Dans L’alternative nomade, j’ai introduit l’idée de développement organique qui ne nécessite ni outil de production de type industriel, ni capital. Dans La tune dans le caniveau, je dis que seul l’anarchisme peut succéder au capitalisme et au marxisme. À l’avenir, je leur opposerai plutôt l’organisme.

Un exemple : L’expérience inédite elle-même. Comparons trois façons d’éditer un texte.

  1. Capitaliste. Un auteur envoie son travail à un éditeur qui avance l’argent pour payer l’édition, la correction, la mise en page, l’impression et la diffusion. Il récupère éventuellement une plus-value, a priori proportionnelle à la prise de risque initiale. Nous sommes dans la logique que Marx résume par Valeur -> Marchandise -> Valeur.
  2. Marxiste. Un collectif se crée autour de membres qui avancent des fonds et qui ensuite fonctionnent comme un éditeur capitaliste (puisqu’ils s’appuient sur la même chaîne de production que lui). On reste dans la logique Valeur -> Marchandise -> Valeur. Sans capital initial, rien n’est possible.
  3. Organiste. Un collectif se crée et travaille pour réaliser chacune des étapes du processus éditorial sans jamais avancer le moindre capital. On passe dans la logique Marchandise (le livre) -> Valeur -> Marchandise (des carottes pour manger). C’est ce que nous avons fait avec La tune dans le caniveau. Nous nous sommes lancés dans un développement organique, un peu comme une plante qui pousse vers le ciel. Nous utilisons nos outils de production individuels – nos outils d’artisans –, et les outils de production distribués entre une multitude d’acteurs, le réseau qui est d’une certaine façon dorénavant un bien commun.

Socialisme

De quoi s’agit-il ? De protéger les plus faibles. De construire un État qui augmente la sécurité et prend en charge les biens communs. Le socialisme est compatible avec le capitalisme, le marxisme et l’organisme (comme l’est le libéralisme auquel on peut l’opposer). Seule contrainte, il doit être en phase avec le système avec lequel il se combine.

Avec le capitalisme, le socialisme ne peut qu’être centralisateur. Peu de gens détiennent le pouvoir. Avec le marxisme, il finit aussi rapidement par être centralisateur, du fait même de la localisation de l’outil de production, l’usine. Avec l’organisme, le socialisme doit lui-même se décentraliser, se distribuer entre tous les citoyens-artisans. C’est une nouvelle forme d’État qu’il faudra inventer.

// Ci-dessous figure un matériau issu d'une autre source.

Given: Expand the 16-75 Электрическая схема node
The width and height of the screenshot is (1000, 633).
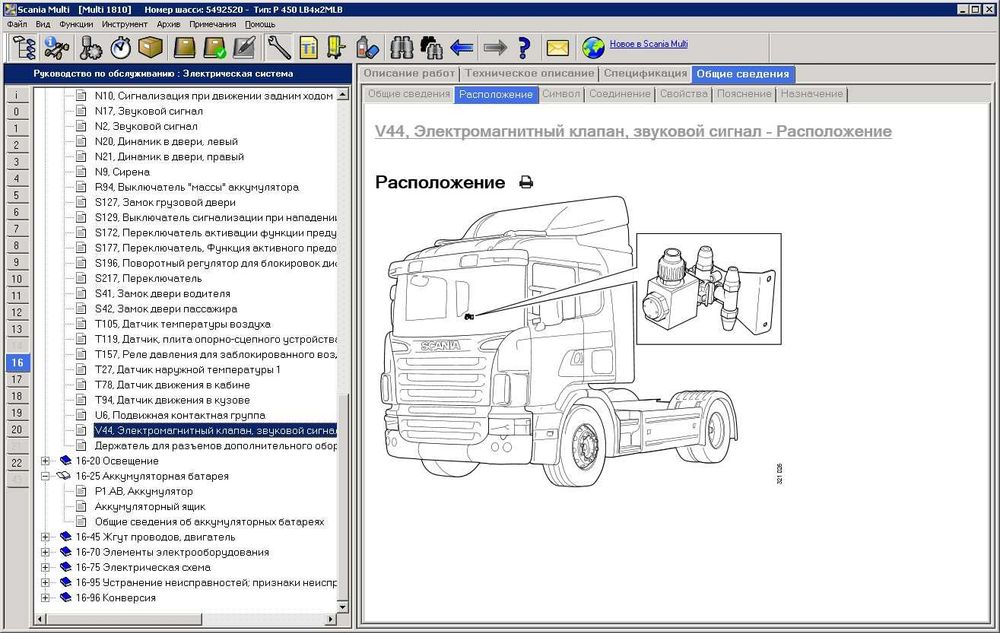Looking at the screenshot, I should coord(46,568).
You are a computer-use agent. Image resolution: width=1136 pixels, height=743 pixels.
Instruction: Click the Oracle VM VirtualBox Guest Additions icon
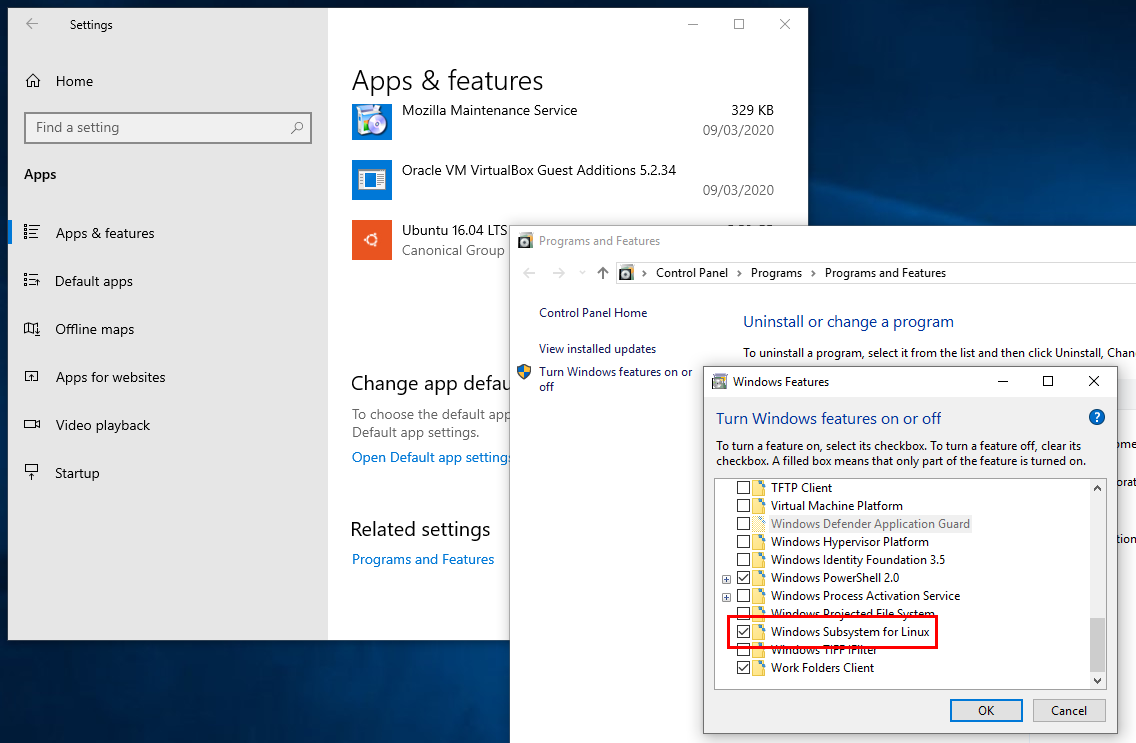click(372, 180)
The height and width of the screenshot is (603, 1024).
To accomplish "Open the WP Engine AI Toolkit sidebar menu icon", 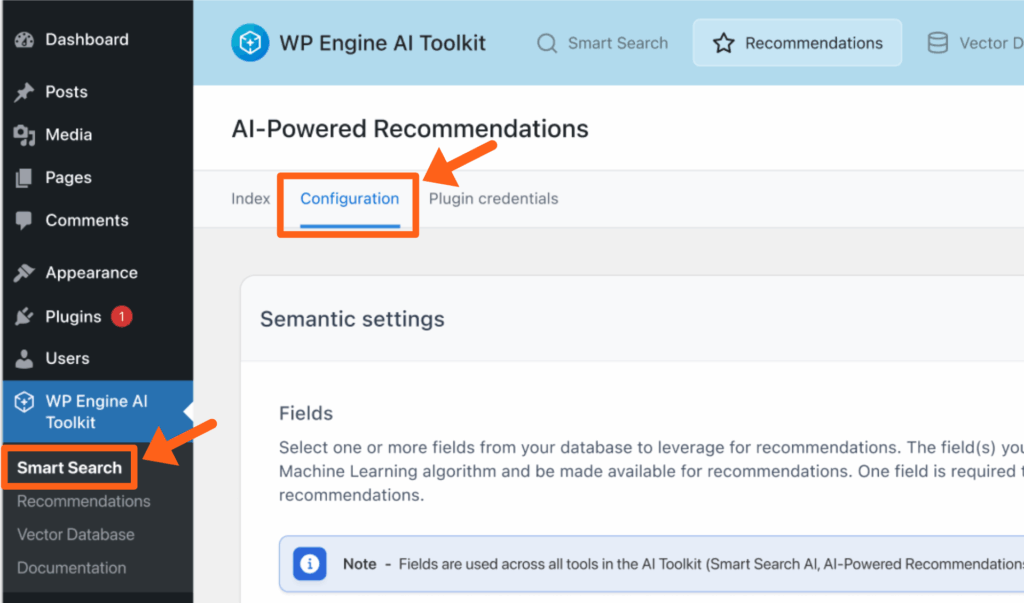I will pos(22,400).
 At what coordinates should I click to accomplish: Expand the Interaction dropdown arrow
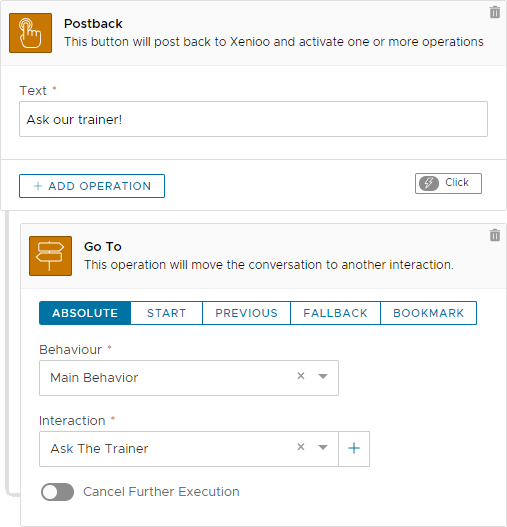click(x=323, y=447)
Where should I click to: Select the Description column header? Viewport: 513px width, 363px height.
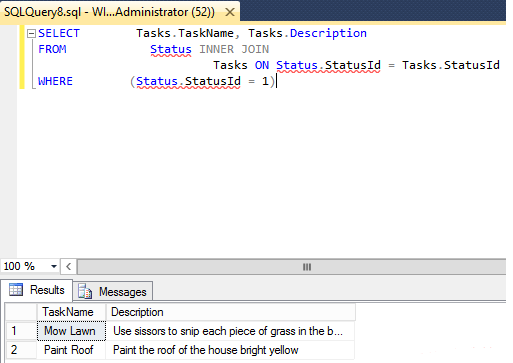tap(230, 312)
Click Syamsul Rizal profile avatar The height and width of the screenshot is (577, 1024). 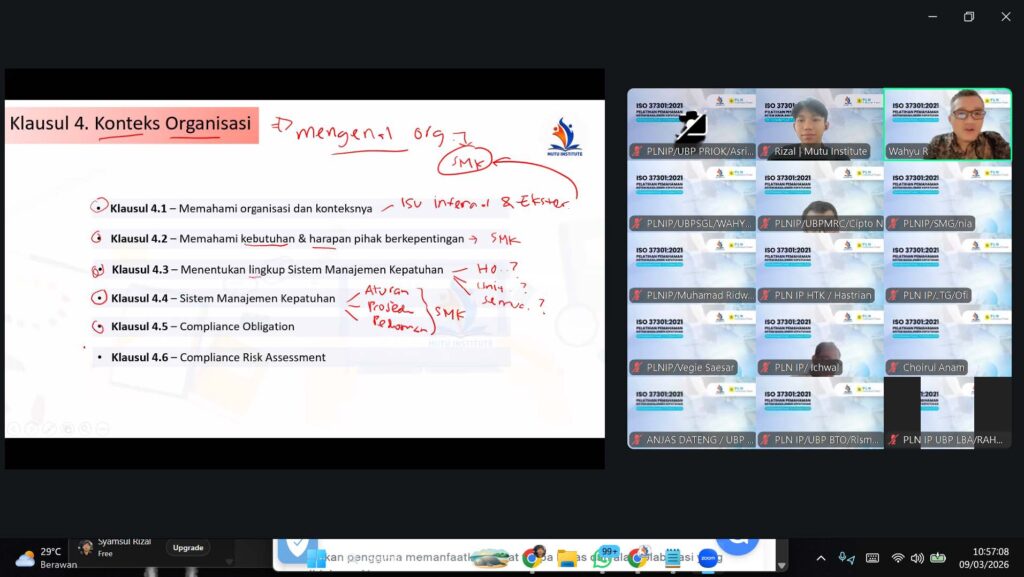(86, 548)
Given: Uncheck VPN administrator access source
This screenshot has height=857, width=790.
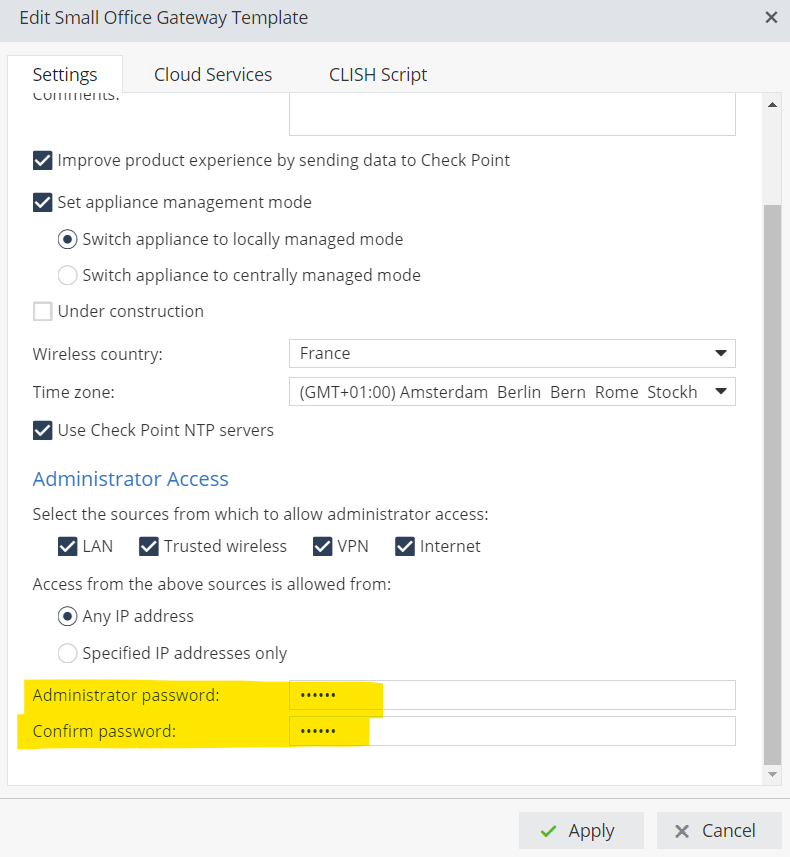Looking at the screenshot, I should [x=322, y=546].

Je me dis que si j’écris une troisième version de La tune dans le caniveau, j’introduirais une autoréférence dans le texte. Après avoir rejeté le capitalisme et le marxisme, Noam se lancera dans une expérience inédite et publiera La tune dans le caniveau pour démontrer la possibilité de l’organisme. Il proposera alors un système socialo-organiste.

PS 1: Il nous reste 5 exemplaires papier de la V1 de La tune dans le caniveau. Participez à cette expérience organiste en les achetant maintenant. On ne les réimprimera pas !

PS 2: C’est typiquement un papier dans la série atelier, work in progress. Je devine des choses à creuser.